### EXCERPTED DATA ###
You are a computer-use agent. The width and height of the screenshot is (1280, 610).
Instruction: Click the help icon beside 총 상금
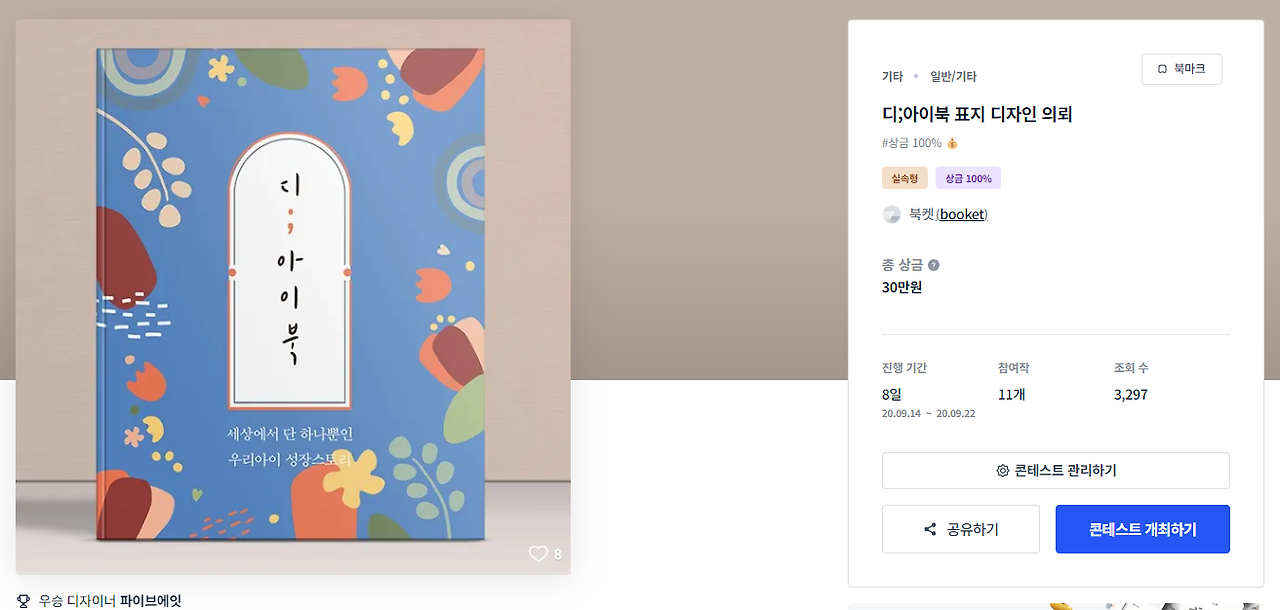pos(934,265)
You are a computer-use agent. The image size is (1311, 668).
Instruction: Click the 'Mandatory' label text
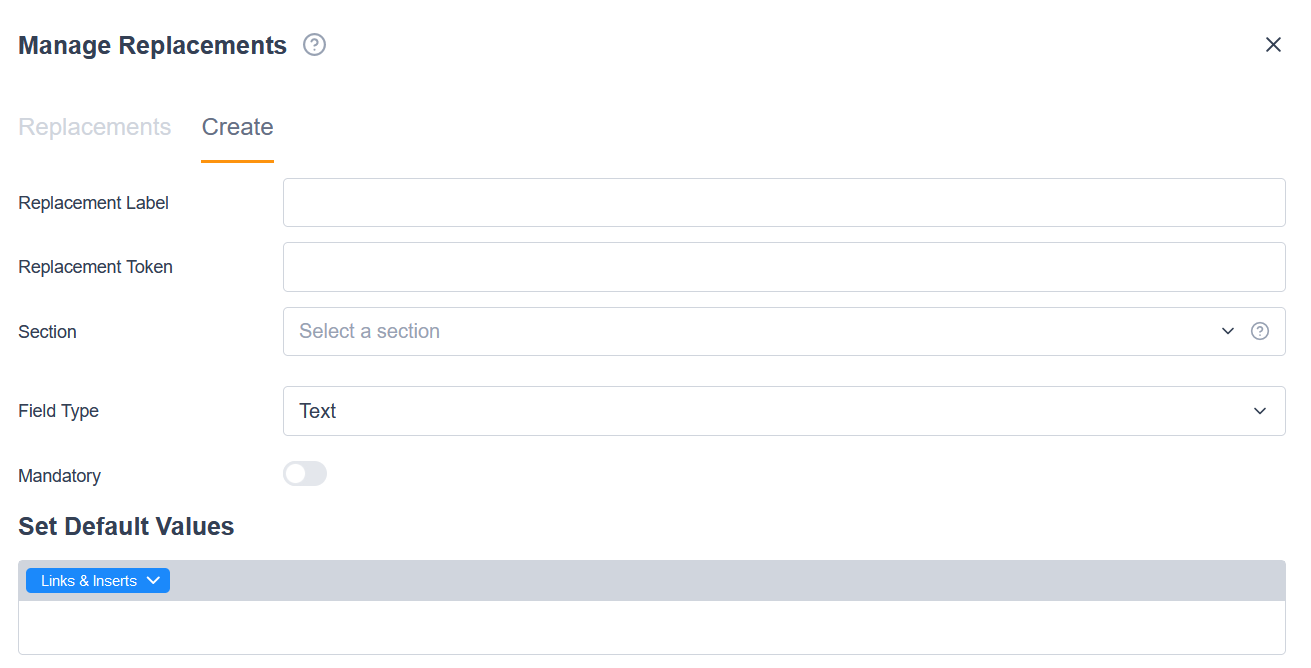[60, 476]

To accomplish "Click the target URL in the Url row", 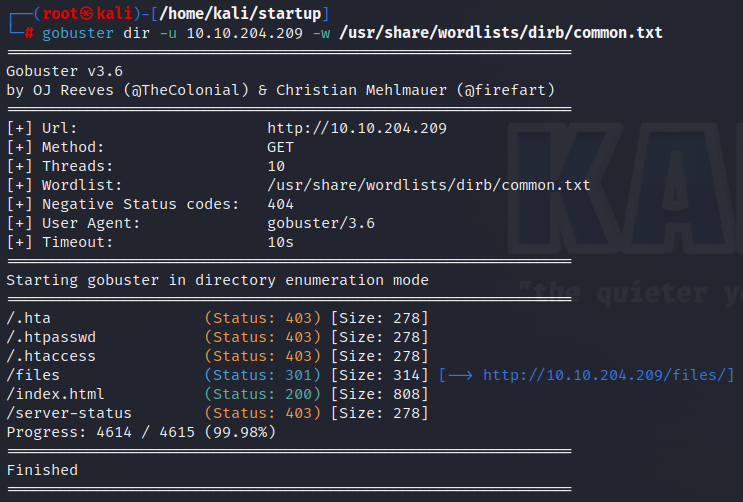I will pos(356,128).
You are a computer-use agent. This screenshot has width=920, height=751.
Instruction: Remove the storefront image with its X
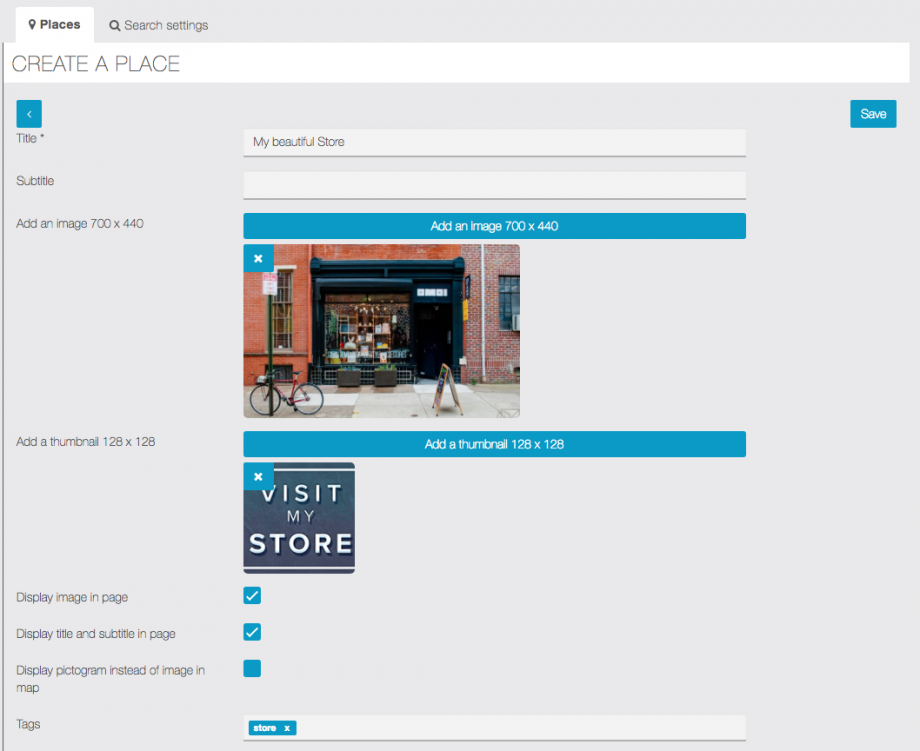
###
Write the records out again, from the line containing "You are a computer-use agent. This" through the end of the records, including both ends and leaving the pictures out of your answer.

You are a computer-use agent. This screenshot has width=920, height=751.
Instruction: Remove the storefront image with its X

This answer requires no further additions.